叶桑榆趁向非晚出来前,她调整好座椅,平躺,静待。

只不过,临近中午,她没等到向非晚,倒是透过前挡风玻璃瞧见冬青带着一个高瘦的女人,鬓角发丝有些白,走路生风,看样子也是个急脾气。

叶桑榆偷偷落下车窗,听见女人在数落冬青,跟骂孙子一样。

她暗暗佩服,冬青脾气真好,向非晚到底怎么了,至于这么骂人?

冬青一个劲儿道歉,她真的阻拦过:“她有伤,我不敢用劲儿,才让她逃脱的。”

“你还知道她有伤?”女人中气十足,冬青耷拉着脑袋,来来回回打很多电话,似乎都没打通:“向总每次来这里,都是要一天一夜的,她肯定不会接。”

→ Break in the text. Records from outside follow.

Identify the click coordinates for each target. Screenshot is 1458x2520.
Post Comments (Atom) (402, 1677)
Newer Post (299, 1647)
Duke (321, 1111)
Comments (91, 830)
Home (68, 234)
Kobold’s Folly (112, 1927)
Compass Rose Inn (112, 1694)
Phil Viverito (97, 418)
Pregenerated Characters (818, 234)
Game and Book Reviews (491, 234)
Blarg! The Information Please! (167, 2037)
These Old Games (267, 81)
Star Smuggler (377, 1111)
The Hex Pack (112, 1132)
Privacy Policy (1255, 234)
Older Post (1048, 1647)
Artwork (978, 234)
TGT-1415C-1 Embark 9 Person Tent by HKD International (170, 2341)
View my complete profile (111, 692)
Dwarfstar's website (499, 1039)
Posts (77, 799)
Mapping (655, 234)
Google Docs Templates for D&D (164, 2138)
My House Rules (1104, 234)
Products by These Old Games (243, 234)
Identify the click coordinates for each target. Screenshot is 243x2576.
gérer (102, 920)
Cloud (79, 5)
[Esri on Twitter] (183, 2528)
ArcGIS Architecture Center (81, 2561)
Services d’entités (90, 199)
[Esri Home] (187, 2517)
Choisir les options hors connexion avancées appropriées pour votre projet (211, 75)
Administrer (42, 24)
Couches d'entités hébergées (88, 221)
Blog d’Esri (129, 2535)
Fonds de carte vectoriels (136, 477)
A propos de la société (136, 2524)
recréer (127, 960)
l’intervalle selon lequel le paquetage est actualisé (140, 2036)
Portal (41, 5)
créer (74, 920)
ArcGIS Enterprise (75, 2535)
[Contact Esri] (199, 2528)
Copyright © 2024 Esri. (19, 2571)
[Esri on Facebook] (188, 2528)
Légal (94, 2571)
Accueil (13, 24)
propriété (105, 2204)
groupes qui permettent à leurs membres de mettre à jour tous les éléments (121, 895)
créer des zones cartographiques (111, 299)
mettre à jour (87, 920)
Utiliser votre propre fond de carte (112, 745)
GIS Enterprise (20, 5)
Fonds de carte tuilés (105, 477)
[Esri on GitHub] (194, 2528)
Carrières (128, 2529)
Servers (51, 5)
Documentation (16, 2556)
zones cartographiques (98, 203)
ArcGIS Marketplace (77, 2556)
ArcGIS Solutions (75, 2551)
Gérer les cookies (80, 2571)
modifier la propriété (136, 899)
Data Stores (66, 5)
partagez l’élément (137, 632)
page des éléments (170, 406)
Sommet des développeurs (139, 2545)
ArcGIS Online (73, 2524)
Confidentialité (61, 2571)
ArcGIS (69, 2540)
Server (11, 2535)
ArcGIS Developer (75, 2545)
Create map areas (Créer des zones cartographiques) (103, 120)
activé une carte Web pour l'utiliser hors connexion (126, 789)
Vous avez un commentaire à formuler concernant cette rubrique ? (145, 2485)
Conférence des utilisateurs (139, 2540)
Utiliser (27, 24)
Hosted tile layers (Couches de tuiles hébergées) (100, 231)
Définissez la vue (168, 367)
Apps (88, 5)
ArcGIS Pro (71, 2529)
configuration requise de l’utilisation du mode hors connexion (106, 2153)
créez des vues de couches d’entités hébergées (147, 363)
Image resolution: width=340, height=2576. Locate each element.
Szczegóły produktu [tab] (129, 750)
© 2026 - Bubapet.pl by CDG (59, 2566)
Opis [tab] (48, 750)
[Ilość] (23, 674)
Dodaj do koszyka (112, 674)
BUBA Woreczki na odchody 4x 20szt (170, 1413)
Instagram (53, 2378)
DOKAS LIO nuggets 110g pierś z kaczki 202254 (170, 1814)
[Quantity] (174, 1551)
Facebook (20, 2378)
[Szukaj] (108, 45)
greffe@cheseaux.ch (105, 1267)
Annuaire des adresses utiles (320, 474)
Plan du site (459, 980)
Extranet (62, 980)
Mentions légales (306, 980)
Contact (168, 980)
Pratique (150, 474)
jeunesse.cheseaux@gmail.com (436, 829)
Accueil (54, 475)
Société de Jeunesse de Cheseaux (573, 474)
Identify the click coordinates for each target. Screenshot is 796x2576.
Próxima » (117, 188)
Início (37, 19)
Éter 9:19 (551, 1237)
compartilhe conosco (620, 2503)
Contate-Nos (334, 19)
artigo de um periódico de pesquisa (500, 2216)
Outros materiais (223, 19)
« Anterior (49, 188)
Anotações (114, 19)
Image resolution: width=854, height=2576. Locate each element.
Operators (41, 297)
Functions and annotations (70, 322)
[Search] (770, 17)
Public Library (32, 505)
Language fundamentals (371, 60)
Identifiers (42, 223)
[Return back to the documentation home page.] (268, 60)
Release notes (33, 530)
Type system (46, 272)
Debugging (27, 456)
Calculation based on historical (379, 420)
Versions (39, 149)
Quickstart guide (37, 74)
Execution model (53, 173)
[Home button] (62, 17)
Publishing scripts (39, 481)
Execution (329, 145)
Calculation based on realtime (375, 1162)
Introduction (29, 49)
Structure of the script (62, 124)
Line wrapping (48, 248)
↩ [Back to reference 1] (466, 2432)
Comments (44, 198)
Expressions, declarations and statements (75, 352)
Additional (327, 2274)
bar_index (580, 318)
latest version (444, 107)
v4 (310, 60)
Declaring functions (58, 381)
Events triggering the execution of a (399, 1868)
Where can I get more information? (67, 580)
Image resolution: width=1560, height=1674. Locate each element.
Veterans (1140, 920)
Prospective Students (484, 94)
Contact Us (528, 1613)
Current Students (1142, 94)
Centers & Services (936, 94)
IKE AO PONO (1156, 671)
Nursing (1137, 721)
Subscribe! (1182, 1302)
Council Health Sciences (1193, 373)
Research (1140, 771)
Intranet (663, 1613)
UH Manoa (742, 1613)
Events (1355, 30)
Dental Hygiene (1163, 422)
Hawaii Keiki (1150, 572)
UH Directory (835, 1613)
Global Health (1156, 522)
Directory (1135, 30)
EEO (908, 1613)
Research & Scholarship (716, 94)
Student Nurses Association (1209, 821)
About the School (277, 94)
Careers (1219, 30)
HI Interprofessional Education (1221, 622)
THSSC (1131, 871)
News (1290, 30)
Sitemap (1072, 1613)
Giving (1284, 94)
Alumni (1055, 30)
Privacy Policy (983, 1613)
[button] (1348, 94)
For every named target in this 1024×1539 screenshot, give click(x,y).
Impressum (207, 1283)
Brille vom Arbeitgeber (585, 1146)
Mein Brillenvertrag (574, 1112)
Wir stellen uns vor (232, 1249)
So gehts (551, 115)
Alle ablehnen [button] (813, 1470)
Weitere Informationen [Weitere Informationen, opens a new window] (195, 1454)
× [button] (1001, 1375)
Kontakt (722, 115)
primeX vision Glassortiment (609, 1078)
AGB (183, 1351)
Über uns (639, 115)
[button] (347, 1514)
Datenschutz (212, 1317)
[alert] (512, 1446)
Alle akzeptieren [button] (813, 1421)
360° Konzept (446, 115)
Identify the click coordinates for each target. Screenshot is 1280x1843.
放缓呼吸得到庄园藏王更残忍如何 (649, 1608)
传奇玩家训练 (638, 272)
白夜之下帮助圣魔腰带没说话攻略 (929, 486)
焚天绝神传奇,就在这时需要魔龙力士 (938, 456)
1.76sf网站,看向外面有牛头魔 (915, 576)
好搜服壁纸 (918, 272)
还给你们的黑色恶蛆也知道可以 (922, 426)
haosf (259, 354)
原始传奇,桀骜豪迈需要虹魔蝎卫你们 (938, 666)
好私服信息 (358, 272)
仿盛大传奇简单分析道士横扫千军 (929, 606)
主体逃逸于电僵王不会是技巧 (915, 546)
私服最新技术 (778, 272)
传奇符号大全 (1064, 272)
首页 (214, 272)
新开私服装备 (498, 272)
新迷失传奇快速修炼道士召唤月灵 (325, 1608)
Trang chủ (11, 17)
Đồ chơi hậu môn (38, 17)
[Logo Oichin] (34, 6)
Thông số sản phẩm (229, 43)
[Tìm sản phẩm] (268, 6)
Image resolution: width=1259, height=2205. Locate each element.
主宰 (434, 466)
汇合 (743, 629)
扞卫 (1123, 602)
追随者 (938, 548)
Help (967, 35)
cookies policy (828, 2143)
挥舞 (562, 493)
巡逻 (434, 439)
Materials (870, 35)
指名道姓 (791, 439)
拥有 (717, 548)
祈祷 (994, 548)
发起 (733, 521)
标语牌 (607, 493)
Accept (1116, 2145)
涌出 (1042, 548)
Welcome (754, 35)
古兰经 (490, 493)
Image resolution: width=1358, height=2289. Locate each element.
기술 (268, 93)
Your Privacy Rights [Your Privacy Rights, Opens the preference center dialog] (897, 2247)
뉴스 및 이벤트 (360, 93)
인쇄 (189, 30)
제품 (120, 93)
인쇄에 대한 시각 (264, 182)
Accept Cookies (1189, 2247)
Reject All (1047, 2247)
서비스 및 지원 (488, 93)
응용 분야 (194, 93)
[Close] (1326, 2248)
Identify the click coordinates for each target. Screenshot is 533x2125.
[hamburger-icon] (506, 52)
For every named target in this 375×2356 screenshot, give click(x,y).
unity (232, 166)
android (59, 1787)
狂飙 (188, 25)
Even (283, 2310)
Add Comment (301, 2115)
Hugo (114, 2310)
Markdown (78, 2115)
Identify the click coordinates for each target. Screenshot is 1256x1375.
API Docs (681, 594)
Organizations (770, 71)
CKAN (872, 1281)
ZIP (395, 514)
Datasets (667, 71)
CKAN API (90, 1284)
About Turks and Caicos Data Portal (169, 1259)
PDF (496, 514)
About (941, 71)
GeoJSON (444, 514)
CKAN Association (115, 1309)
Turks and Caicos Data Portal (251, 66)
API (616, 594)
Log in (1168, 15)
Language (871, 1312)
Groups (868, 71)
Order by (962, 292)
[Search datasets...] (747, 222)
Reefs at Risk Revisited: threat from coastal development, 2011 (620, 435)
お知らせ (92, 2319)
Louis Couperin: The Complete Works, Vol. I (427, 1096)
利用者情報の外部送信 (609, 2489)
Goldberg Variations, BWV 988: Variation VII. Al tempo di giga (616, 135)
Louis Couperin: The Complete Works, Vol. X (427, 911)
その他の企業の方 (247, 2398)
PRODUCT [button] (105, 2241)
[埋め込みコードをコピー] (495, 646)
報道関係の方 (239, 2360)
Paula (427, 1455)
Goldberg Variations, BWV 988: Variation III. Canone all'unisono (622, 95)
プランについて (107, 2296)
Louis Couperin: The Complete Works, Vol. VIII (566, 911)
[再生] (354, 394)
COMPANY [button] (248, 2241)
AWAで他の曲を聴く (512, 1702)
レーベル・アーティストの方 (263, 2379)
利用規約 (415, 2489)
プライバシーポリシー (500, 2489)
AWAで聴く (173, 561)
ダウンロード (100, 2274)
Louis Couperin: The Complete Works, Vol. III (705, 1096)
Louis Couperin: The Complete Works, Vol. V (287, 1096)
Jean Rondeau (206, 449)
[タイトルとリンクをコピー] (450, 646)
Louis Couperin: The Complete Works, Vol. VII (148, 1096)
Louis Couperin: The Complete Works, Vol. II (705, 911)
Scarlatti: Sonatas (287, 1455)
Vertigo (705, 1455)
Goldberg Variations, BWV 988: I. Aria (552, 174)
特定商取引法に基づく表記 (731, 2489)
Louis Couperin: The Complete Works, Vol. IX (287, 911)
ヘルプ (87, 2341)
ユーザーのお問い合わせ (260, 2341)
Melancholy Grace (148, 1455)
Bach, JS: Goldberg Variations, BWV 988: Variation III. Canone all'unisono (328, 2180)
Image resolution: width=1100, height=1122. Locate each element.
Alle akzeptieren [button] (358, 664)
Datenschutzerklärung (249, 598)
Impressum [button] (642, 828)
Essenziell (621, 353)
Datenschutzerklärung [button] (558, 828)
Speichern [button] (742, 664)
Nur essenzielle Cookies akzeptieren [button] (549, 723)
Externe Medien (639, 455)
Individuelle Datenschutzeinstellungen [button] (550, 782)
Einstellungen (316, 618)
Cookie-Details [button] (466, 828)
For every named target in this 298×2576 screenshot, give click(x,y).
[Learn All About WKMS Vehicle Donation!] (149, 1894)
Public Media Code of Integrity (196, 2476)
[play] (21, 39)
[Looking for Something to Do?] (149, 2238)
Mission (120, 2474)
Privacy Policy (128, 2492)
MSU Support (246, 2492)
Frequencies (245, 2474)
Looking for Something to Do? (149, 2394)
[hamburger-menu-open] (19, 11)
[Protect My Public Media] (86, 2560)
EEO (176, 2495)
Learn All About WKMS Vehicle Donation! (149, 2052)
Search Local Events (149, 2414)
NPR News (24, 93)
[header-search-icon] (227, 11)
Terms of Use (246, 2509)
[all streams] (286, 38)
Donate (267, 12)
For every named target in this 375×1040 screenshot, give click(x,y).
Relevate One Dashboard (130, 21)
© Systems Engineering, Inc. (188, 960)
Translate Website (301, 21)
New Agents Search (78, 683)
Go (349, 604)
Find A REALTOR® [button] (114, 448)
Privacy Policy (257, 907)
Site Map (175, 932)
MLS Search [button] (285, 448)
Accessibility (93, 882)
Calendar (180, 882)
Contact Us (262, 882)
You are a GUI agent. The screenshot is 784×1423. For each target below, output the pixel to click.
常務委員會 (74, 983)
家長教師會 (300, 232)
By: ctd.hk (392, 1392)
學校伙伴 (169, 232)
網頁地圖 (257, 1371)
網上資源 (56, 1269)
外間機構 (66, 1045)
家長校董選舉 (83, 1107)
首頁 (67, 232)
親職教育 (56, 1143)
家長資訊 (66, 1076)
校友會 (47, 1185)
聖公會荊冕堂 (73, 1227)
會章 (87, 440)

“她那个身子骨,你觉得在这里一天一夜能行?”女人声音更高,“你是要把她撂在这,直接超度是不是?”

冬青没辙,只能打给半夏,让她想办法。

半夏轻描淡写:咱们能有啥办法?

冬青:我要被骂死了呜呜。

半夏:蠢蛋,她最在意谁你不知道?

冬青想了半天,她想到了叶桑榆,跟医生保证:“我给一个朋友打电话,让她帮忙找,肯定能找到,就是您先回去行不行?”

冬青商量半天,女人才转身走了,没走多远回头催道:“快点!磨磨唧唧的!”

叶桑榆正在偷窥,手机震动,吓她一跳。

她接起来,冬青在那头寒暄几句废话,她直接问:“到底什么事?”

“就是,”冬青顿了顿,半晌说:“我本想找些几口,但我觉得不好,我直接跟你说实话。”